* Records for the task *
*** Begin section ***

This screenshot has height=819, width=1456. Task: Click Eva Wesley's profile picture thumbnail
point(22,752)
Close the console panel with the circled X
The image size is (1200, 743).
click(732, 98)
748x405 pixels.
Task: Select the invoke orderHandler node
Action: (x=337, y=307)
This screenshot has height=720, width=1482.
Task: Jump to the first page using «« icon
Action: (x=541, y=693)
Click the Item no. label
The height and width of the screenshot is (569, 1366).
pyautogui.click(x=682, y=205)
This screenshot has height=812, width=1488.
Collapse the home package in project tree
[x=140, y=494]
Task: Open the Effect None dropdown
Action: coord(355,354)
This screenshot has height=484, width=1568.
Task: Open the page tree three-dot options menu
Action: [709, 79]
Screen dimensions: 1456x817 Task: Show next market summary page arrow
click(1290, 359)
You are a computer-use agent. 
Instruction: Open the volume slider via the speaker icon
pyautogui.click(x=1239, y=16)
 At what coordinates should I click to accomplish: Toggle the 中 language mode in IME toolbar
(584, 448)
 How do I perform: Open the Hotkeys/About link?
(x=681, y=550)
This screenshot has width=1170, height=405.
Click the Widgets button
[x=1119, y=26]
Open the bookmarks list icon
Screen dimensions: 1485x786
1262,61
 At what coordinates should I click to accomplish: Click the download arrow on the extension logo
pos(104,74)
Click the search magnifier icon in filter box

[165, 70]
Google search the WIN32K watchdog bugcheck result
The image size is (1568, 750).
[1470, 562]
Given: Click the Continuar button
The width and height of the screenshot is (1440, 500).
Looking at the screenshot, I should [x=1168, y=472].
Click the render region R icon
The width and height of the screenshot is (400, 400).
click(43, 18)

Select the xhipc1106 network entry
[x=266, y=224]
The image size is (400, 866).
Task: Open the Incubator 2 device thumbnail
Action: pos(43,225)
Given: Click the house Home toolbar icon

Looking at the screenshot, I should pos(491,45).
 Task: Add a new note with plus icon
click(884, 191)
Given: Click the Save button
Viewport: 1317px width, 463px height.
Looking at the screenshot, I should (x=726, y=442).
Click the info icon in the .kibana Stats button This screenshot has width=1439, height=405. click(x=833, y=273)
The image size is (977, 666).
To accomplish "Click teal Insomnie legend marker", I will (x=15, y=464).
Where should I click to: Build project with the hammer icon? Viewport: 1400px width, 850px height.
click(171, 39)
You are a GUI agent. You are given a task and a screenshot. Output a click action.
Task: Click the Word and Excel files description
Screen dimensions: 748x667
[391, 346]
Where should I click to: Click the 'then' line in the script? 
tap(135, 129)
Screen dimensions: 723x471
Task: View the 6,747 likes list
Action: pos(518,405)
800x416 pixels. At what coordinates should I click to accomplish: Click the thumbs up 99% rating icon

*** End section ***

* Problem requirements *
Nothing in the data may be left out; copy every line exactly.

* Solution *
This screenshot has height=819, width=1456. Task: Click Eva Wesley's profile picture thumbnail
point(22,752)
Close the console panel with the circled X
The image size is (1200, 743).
click(732, 98)
748x405 pixels.
Task: Select the invoke orderHandler node
Action: (x=337, y=307)
This screenshot has height=720, width=1482.
Task: Jump to the first page using «« icon
Action: (x=541, y=693)
Click the Item no. label
The height and width of the screenshot is (569, 1366).
pyautogui.click(x=682, y=205)
This screenshot has height=812, width=1488.
Collapse the home package in project tree
[x=140, y=494]
Task: Open the Effect None dropdown
Action: coord(355,354)
This screenshot has height=484, width=1568.
Task: Open the page tree three-dot options menu
Action: [709, 79]
Screen dimensions: 1456x817 Task: Show next market summary page arrow
click(1290, 359)
You are a computer-use agent. 
Instruction: Open the volume slider via the speaker icon
pyautogui.click(x=1239, y=16)
 At what coordinates should I click to accomplish: Toggle the 中 language mode in IME toolbar
(584, 448)
 How do I perform: Open the Hotkeys/About link?
(x=681, y=550)
This screenshot has width=1170, height=405.
Click the Widgets button
[x=1119, y=26]
Open the bookmarks list icon
Screen dimensions: 1485x786
1262,61
 At what coordinates should I click to accomplish: Click the download arrow on the extension logo
pos(104,74)
Click the search magnifier icon in filter box

[165, 70]
Google search the WIN32K watchdog bugcheck result
The image size is (1568, 750).
[1470, 562]
Given: Click the Continuar button
The width and height of the screenshot is (1440, 500).
Looking at the screenshot, I should [x=1168, y=472].
Click the render region R icon
The width and height of the screenshot is (400, 400).
click(43, 18)

Select the xhipc1106 network entry
[x=266, y=224]
The image size is (400, 866).
Task: Open the Incubator 2 device thumbnail
Action: pos(43,225)
Given: Click the house Home toolbar icon

Looking at the screenshot, I should pos(491,45).
 Task: Add a new note with plus icon
click(884, 191)
Given: Click the Save button
Viewport: 1317px width, 463px height.
Looking at the screenshot, I should (x=726, y=442).
Click the info icon in the .kibana Stats button This screenshot has width=1439, height=405. click(x=833, y=273)
The image size is (977, 666).
To accomplish "Click teal Insomnie legend marker", I will (x=15, y=464).
Where should I click to: Build project with the hammer icon? Viewport: 1400px width, 850px height.
click(171, 39)
You are a GUI agent. You are given a task and a screenshot. Output a click action.
Task: Click the Word and Excel files description
Screen dimensions: 748x667
[391, 346]
Where should I click to: Click the 'then' line in the script? 
tap(135, 129)
Screen dimensions: 723x471
Task: View the 6,747 likes list
Action: pos(518,405)
800x416 pixels. At what coordinates should I click to accomplish: Click the thumbs up 99% rating icon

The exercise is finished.